Confidentiality Agreements
• Before disclosing your ideas or information to a company/person
for its consideration, consider having a representative sign a
confidentiality agreement.
• Disclose only on a need to know basis.
• Reclaim possession of documents afterwards.
• Preserve foreign patent rights; reduce likelihood of
theft/misappropriation of the invention; create evidence of prior
invention for subsequent inventorship disputes.
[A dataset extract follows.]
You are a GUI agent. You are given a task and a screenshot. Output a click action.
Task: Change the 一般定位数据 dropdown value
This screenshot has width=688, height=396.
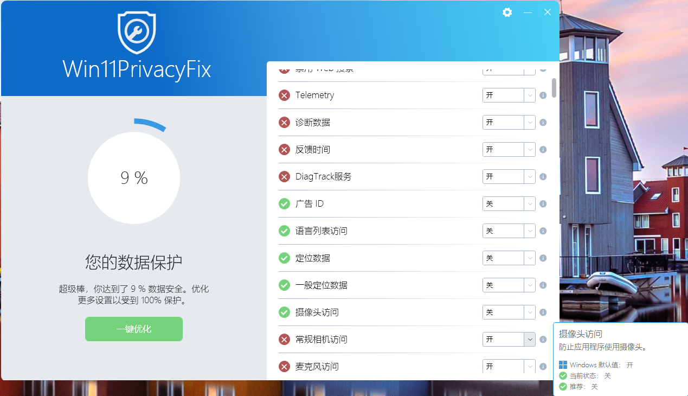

• Confidentiality agreements typically include a general description
of your work, language indicating that company agrees not to
disclose or use your work without your permission, and signature
lines for both parties.
• Beware: duration clauses (“this Agreement shall be for a term of
three (3) years…”) create a strong argument that the information
is no longer confidential thereafter.